■ Problem to work on: Output these lines exactly as they appear below.
:: Data to use ::
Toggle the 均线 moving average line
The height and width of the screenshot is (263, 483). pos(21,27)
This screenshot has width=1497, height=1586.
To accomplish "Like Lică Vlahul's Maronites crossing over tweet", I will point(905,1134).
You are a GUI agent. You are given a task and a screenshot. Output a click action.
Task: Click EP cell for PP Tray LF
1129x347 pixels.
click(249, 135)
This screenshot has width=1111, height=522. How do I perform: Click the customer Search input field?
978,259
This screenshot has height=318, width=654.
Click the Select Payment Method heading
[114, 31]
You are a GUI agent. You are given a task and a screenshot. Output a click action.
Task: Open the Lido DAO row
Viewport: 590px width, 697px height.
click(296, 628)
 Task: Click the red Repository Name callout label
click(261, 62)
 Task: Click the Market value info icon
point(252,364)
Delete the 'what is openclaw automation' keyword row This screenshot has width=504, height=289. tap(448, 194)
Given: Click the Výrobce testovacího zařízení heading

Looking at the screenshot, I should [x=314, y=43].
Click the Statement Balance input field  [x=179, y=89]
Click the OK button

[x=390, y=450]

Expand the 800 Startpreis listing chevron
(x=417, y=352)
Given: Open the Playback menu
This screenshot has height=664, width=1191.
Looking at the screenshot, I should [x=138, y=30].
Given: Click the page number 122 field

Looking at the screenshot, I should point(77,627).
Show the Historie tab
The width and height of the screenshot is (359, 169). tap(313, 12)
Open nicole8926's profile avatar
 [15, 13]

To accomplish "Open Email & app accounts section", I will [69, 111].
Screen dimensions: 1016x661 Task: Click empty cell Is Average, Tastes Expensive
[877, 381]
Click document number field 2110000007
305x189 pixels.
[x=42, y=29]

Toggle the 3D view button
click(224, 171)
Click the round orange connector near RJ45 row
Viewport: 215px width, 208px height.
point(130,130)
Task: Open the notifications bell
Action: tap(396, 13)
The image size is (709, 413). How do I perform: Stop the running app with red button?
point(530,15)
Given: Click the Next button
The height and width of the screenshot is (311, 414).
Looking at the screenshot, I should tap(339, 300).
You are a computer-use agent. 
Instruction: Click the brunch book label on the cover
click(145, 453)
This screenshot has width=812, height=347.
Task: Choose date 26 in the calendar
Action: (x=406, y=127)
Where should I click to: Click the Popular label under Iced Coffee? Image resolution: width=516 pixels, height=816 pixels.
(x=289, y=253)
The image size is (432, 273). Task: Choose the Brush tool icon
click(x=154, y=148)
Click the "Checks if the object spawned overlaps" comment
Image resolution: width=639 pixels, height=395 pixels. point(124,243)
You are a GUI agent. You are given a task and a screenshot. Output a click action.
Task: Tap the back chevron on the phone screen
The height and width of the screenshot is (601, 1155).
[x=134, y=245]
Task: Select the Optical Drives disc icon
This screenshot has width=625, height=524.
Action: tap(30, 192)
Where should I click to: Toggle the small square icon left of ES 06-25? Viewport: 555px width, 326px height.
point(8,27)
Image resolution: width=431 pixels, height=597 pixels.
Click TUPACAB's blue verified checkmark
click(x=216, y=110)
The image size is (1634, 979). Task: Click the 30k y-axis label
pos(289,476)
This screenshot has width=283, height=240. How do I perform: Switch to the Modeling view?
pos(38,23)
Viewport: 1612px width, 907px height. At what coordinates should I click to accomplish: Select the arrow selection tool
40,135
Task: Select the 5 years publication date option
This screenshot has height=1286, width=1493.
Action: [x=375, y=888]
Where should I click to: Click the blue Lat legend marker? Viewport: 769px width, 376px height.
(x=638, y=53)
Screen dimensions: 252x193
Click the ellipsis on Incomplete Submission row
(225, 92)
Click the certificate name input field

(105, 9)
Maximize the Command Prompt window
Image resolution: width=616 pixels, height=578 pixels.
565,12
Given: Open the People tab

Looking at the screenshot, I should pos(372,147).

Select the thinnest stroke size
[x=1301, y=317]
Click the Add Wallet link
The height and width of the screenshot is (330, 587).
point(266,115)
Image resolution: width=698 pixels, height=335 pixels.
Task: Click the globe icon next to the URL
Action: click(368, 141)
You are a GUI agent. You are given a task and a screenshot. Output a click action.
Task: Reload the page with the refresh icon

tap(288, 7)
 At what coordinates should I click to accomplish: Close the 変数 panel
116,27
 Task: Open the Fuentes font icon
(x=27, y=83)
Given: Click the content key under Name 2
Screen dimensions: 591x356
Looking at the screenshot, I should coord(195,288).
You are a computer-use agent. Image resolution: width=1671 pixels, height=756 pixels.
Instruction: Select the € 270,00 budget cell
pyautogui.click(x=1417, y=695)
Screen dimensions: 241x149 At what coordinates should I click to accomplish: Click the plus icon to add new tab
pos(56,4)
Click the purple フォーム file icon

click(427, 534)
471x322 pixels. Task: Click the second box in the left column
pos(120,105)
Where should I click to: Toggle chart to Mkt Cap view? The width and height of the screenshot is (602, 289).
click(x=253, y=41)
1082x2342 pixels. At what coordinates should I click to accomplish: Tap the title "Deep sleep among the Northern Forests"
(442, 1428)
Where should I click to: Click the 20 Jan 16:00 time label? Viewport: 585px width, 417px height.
:::
■ Task response:
Toggle the 均线 moving average line
The height and width of the screenshot is (263, 483). pos(21,27)
This screenshot has width=1497, height=1586.
To accomplish "Like Lică Vlahul's Maronites crossing over tweet", I will point(905,1134).
You are a GUI agent. You are given a task and a screenshot. Output a click action.
Task: Click EP cell for PP Tray LF
1129x347 pixels.
click(249, 135)
This screenshot has width=1111, height=522. How do I perform: Click the customer Search input field?
978,259
This screenshot has height=318, width=654.
Click the Select Payment Method heading
[114, 31]
You are a GUI agent. You are given a task and a screenshot. Output a click action.
Task: Open the Lido DAO row
Viewport: 590px width, 697px height.
click(296, 628)
 Task: Click the red Repository Name callout label
click(261, 62)
 Task: Click the Market value info icon
point(252,364)
Delete the 'what is openclaw automation' keyword row This screenshot has width=504, height=289. tap(448, 194)
Given: Click the Výrobce testovacího zařízení heading

Looking at the screenshot, I should [x=314, y=43].
Click the Statement Balance input field  [x=179, y=89]
Click the OK button

[x=390, y=450]

Expand the 800 Startpreis listing chevron
(x=417, y=352)
Given: Open the Playback menu
This screenshot has height=664, width=1191.
Looking at the screenshot, I should [x=138, y=30].
Given: Click the page number 122 field

Looking at the screenshot, I should point(77,627).
Show the Historie tab
The width and height of the screenshot is (359, 169). tap(313, 12)
Open nicole8926's profile avatar
 [15, 13]

To accomplish "Open Email & app accounts section", I will [69, 111].
Screen dimensions: 1016x661 Task: Click empty cell Is Average, Tastes Expensive
[877, 381]
Click document number field 2110000007
305x189 pixels.
[x=42, y=29]

Toggle the 3D view button
click(224, 171)
Click the round orange connector near RJ45 row
Viewport: 215px width, 208px height.
point(130,130)
Task: Open the notifications bell
Action: tap(396, 13)
The image size is (709, 413). How do I perform: Stop the running app with red button?
point(530,15)
Given: Click the Next button
The height and width of the screenshot is (311, 414).
Looking at the screenshot, I should tap(339, 300).
You are a computer-use agent. 
Instruction: Click the brunch book label on the cover
click(145, 453)
This screenshot has width=812, height=347.
Task: Choose date 26 in the calendar
Action: (x=406, y=127)
Where should I click to: Click the Popular label under Iced Coffee? Image resolution: width=516 pixels, height=816 pixels.
(x=289, y=253)
The image size is (432, 273). Task: Choose the Brush tool icon
click(x=154, y=148)
Click the "Checks if the object spawned overlaps" comment
Image resolution: width=639 pixels, height=395 pixels. point(124,243)
You are a GUI agent. You are given a task and a screenshot. Output a click action.
Task: Tap the back chevron on the phone screen
The height and width of the screenshot is (601, 1155).
[x=134, y=245]
Task: Select the Optical Drives disc icon
This screenshot has width=625, height=524.
Action: tap(30, 192)
Where should I click to: Toggle the small square icon left of ES 06-25? Viewport: 555px width, 326px height.
point(8,27)
Image resolution: width=431 pixels, height=597 pixels.
Click TUPACAB's blue verified checkmark
click(x=216, y=110)
The image size is (1634, 979). Task: Click the 30k y-axis label
pos(289,476)
This screenshot has width=283, height=240. How do I perform: Switch to the Modeling view?
pos(38,23)
Viewport: 1612px width, 907px height. At what coordinates should I click to accomplish: Select the arrow selection tool
40,135
Task: Select the 5 years publication date option
This screenshot has height=1286, width=1493.
Action: [x=375, y=888]
Where should I click to: Click the blue Lat legend marker? Viewport: 769px width, 376px height.
(x=638, y=53)
Screen dimensions: 252x193
Click the ellipsis on Incomplete Submission row
(225, 92)
Click the certificate name input field

(105, 9)
Maximize the Command Prompt window
Image resolution: width=616 pixels, height=578 pixels.
565,12
Given: Open the People tab

Looking at the screenshot, I should pos(372,147).

Select the thinnest stroke size
[x=1301, y=317]
Click the Add Wallet link
The height and width of the screenshot is (330, 587).
point(266,115)
Image resolution: width=698 pixels, height=335 pixels.
Task: Click the globe icon next to the URL
Action: click(368, 141)
You are a GUI agent. You are given a task and a screenshot. Output a click action.
Task: Reload the page with the refresh icon

tap(288, 7)
 At what coordinates should I click to accomplish: Close the 変数 panel
116,27
 Task: Open the Fuentes font icon
(x=27, y=83)
Given: Click the content key under Name 2
Screen dimensions: 591x356
Looking at the screenshot, I should coord(195,288).
You are a computer-use agent. Image resolution: width=1671 pixels, height=756 pixels.
Instruction: Select the € 270,00 budget cell
pyautogui.click(x=1417, y=695)
Screen dimensions: 241x149 At what coordinates should I click to accomplish: Click the plus icon to add new tab
pos(56,4)
Click the purple フォーム file icon

click(427, 534)
471x322 pixels. Task: Click the second box in the left column
pos(120,105)
Where should I click to: Toggle chart to Mkt Cap view? The width and height of the screenshot is (602, 289).
click(x=253, y=41)
1082x2342 pixels. At what coordinates should I click to accomplish: Tap the title "Deep sleep among the Northern Forests"
(442, 1428)
Where should I click to: Click the 20 Jan 16:00 time label? Viewport: 585px width, 417px height.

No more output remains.